(Data to use begins)

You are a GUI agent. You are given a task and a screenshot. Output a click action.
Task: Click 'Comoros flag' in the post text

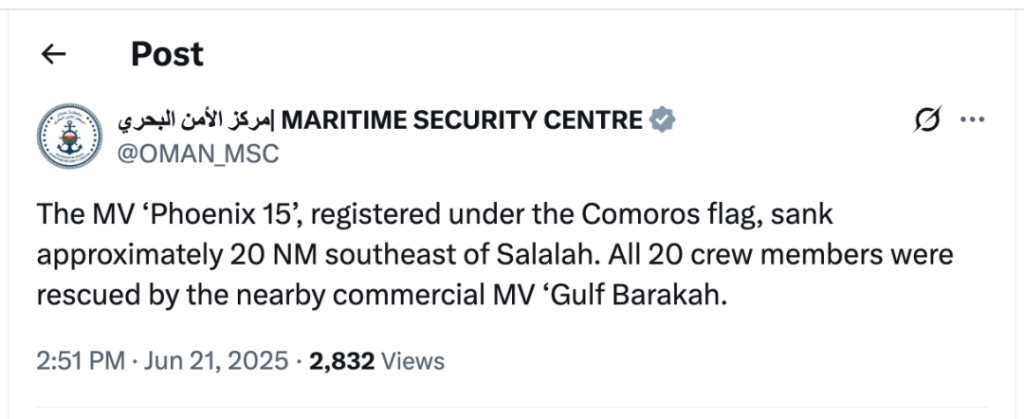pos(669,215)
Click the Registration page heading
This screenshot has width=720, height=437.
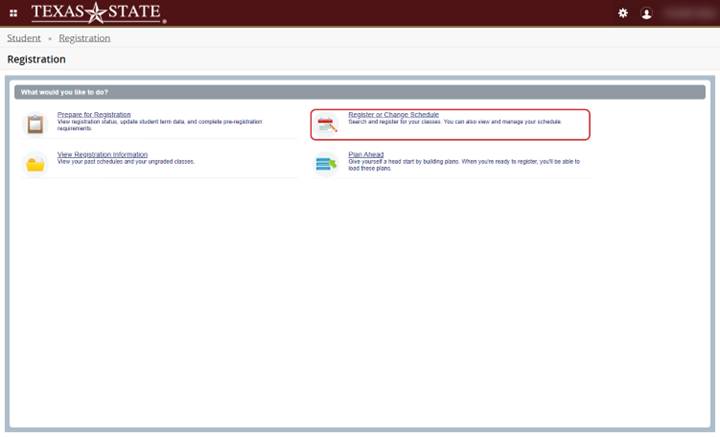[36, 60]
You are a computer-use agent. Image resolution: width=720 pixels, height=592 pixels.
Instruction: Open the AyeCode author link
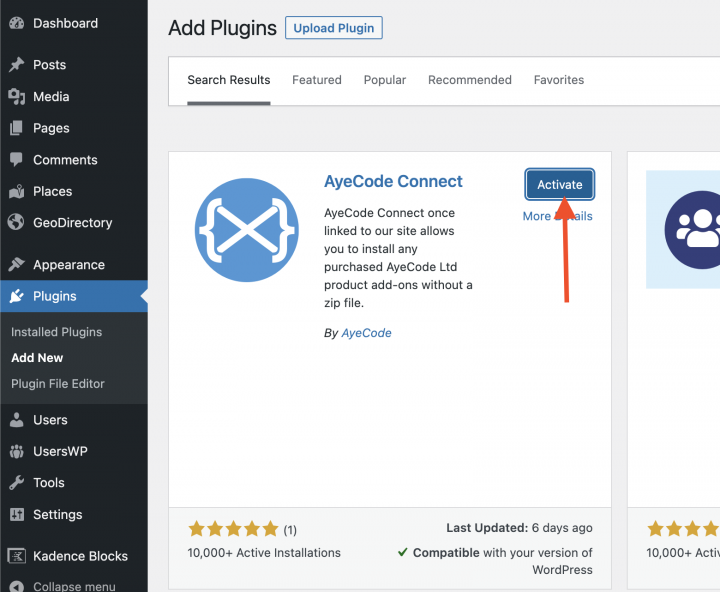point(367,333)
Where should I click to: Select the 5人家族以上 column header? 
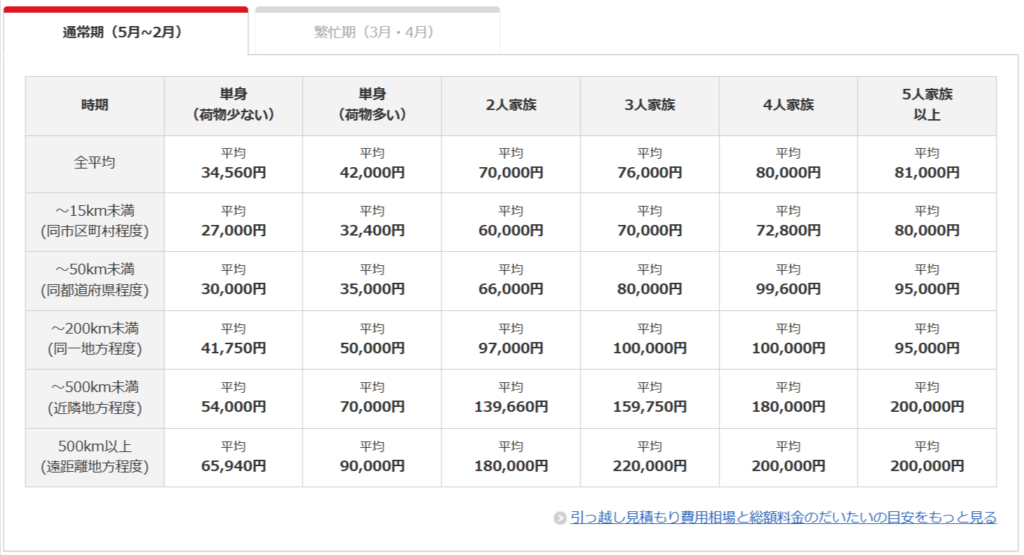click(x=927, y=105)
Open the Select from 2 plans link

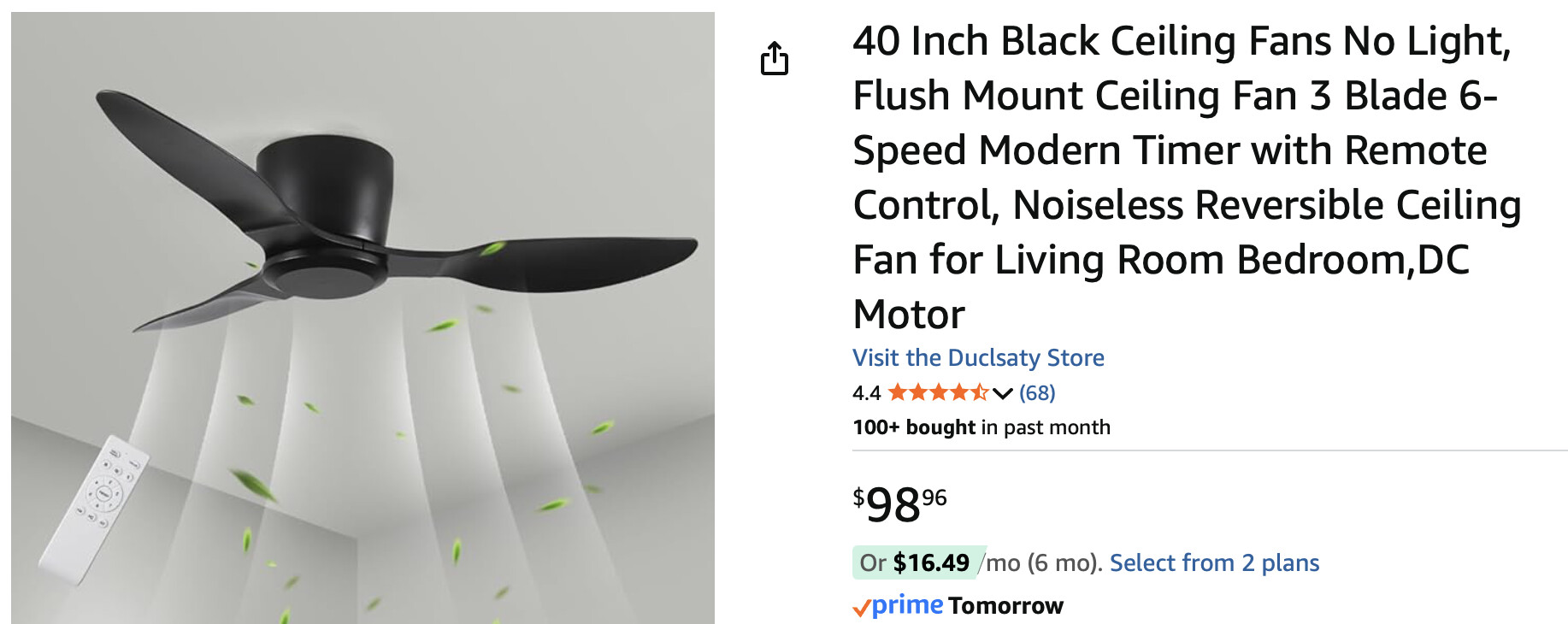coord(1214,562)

(Data to use ends)
(Data to use begins)

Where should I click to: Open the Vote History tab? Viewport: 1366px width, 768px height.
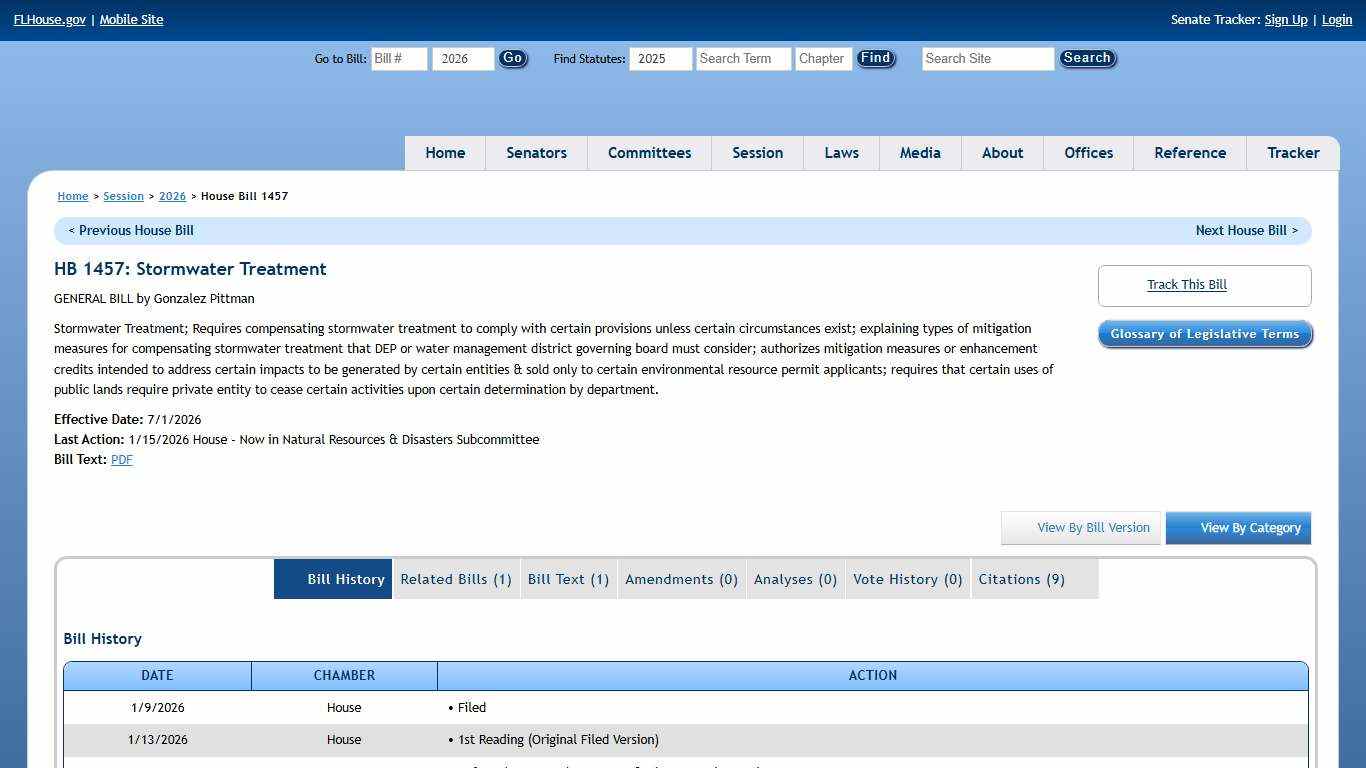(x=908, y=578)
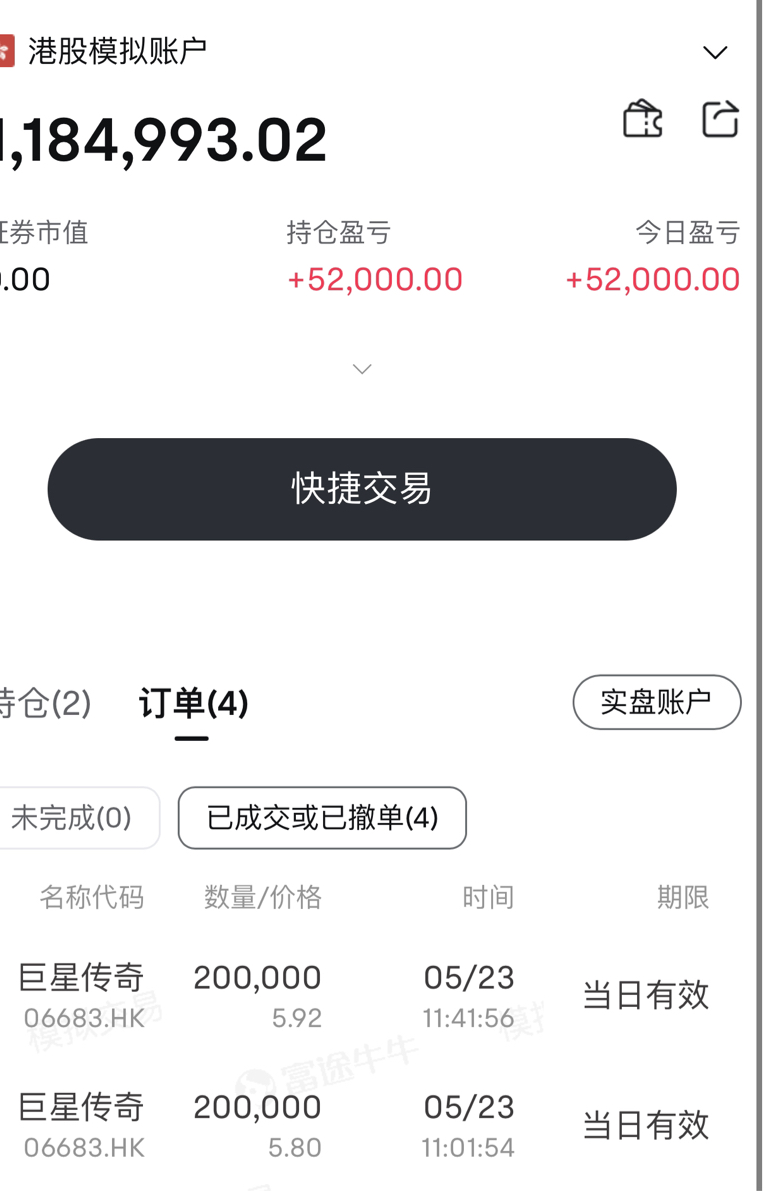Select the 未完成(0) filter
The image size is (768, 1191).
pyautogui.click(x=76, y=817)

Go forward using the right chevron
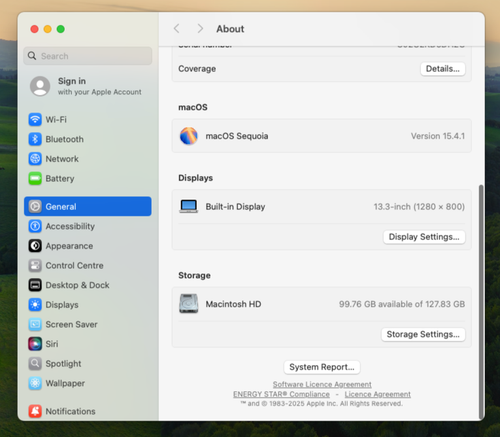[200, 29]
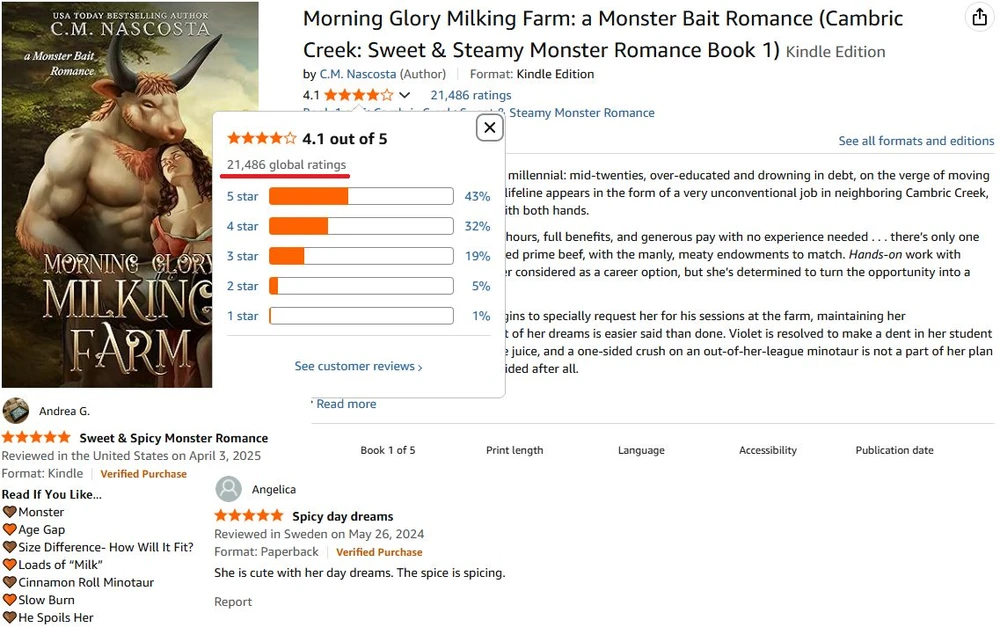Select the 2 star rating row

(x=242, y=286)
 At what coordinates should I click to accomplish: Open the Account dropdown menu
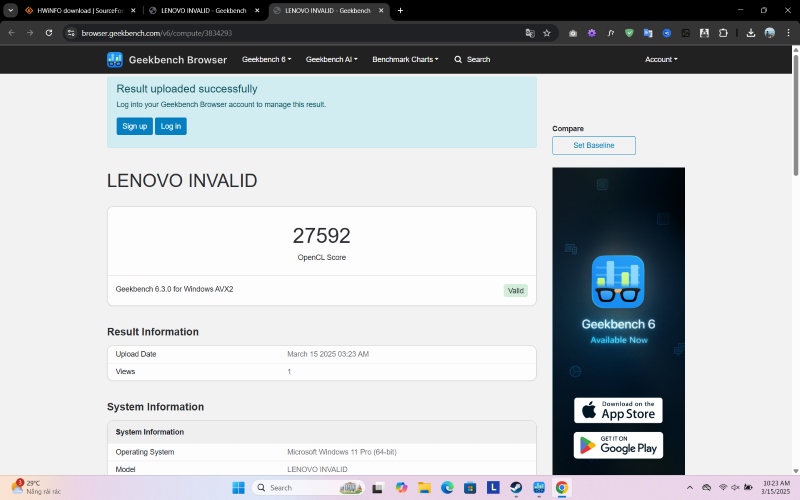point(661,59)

(Data to use ends)

What you are asked to do — Search the records for the word "agent" and return every line that holds it.

Task response —
You are a GUI agent. You are given a task and a screenshot. Output a click action.
You are a computer-use agent. Image resolution: width=720 pixels, height=592 pixels.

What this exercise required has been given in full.